French warship design and construction has always been of a high standard and the French Navy has long provided a global blue-water naval force equal to the best. It is therefore surprising that remarkably few English-language publications have offered an effective history of key French warship types. This new book provides a thoroughly researched history of French destroyers between 1922 and 1956, beautifully produced with a wealth of images and tables – Highly Recommended.
NAME: French Destroyers. Torpilleurs d’Escadre & Contre-Torpilleurs 1922-1956
AUTHOR: John Jordan, Jean Moulin
PUBLISHER: Pen & Sword, Seaforth
BINDING: hard back
GENRE: Non Fiction
SUBJECT: Destroyers, torpedo boat destroyers, fleet destroyers, anti-submarine warfare, anti-air warfare, torpedo boats, torpedoes, guns, depth bombs, mortars, super-destroyers
DESCRIPTION: French warship design and construction has always been of a high standard and the French Navy has long provided a global blue-water naval force equal to the best. It is therefore surprising that remarkably few English-language publications have offered an effective history of key French warship types. This new book provides a thoroughly researched history of French destroyers between 1922 and 1956, beautifully produced with a wealth of images and tables – Highly Recommended.
The first destroyers were small ships with a small crew and a high speed, designed primarily to counter the new torpedo boats that posed a huge threat to major capital ships. Some destroyers of that period were very similar in appearance to some of the larger torpedo boats. However, by the end of WWI, the destroyers had already grown considerably in size and potency, adding new roles to their original missions.
The locomotive torpedo posed a serious threat to established navies, not least to the French, because it was a relatively low cost weapon that could be built and operated by nations that had previously posed no threat to the major colonial powers of Europe. The early torpedo boats required only a small crew, were relatively cheap to build and could be constructed in small yards, anywhere in the world. Their high speed meant that they were difficult to catch and their low silhouette made them difficult to sight and track. Following the old tradition of setting a poacher to catch a poacher, the first destroyers had to achieve high speed, be quick to command and carry an effective armament that was superior to the intended targets.

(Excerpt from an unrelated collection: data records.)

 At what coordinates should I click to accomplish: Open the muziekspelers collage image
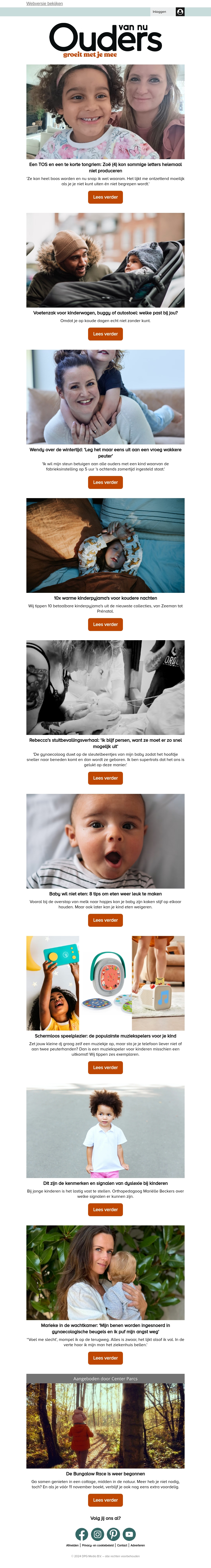coord(106,983)
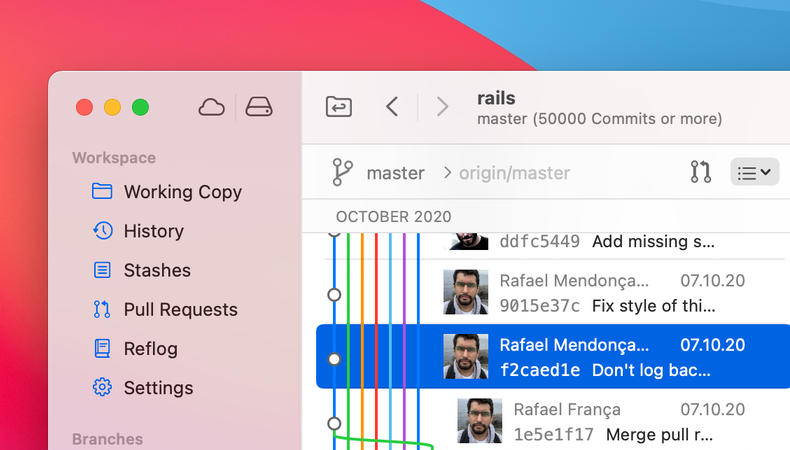Click the avatar thumbnail of commit ddfc5449
The width and height of the screenshot is (790, 450).
coord(466,240)
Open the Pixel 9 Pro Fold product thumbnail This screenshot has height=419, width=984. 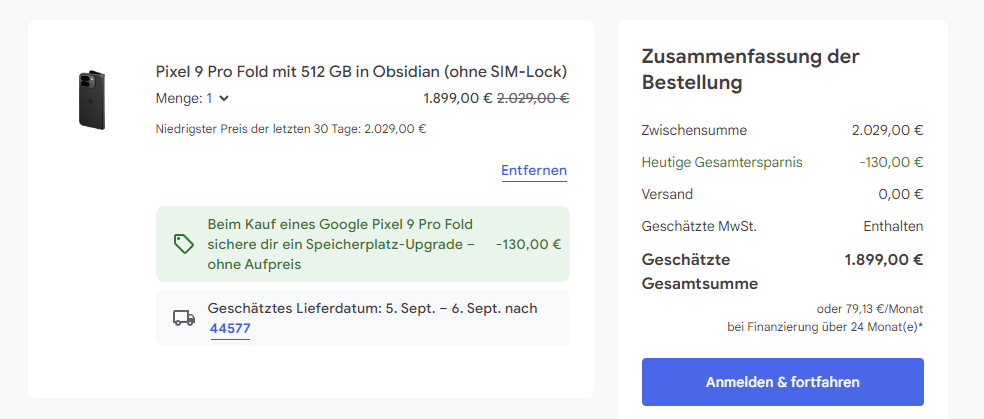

However, the locomotive torpedo could also be carried by the frail naval aircraft of the period. The Royal Navy made the first successful drop of a torpedo from an aircraft only weeks before the outbreak of WWI. As the first torpedo aircraft were easy and cheap to build, and required a crew of no more than two, they posed an even more dangerous threat that the torpedo boat. Once they could be carried and operated at sea from aircraft carriers, their threat extended even further than the torpedo boat which was a coastal vessel and unable to operate with a blue-water fleet.
At the same time, the submarine was becoming reliable and effective. It was much more costly to build and it required a much larger crew, but it could carry a number of torpedoes, deck guns, and sea mines, operating beyond coastal waters. It was still much slower then conventional torpedo boats, particularly when submerged, where speeds below walking pace were often the best possible. As a result, submarines were really submersible torpedo boats that submerged only to lie in wait for a targets, or to make a covert final approach to the firing position.
The destroyer therefore had to evolve to counter all three types of torpedo-carrying systems and that required a growth in size, and an ability to operate against all three threats, even though early destroyers might have to be optimised for one threat, dealing with the other two as secondary roles. By the end of WWI, destroyers had grown in size to meet the torpedo threats and this made them suitable to fulfil other roles. By the 1920s, the largest destroyers were starting to catch up with light cruisers for size and potency, taking up their place as a key element in the screen protecting a fleet, able to operate far off-shore under the worse weather conditions. They also needed to have similar endurance to the larger fleet vessels.
The authors have chosen to cover the period from the point where the destroyer had come of age, through to the period of the super-destroyer which was one of the new capital ships, larger than most WWII light cruisers and even some of the heavy cruisers. An extraordinary period of development in which France was amongst the leading innovators.
The book contains many illustrations in the form of photographs, sketches, technical drawings and tables. It must become the standard English-language reference book for French destroyers, covering the ships and their weapons systems. A fine effort by the authors and the publishers, producing a book of valued content, with high graphic and production quality.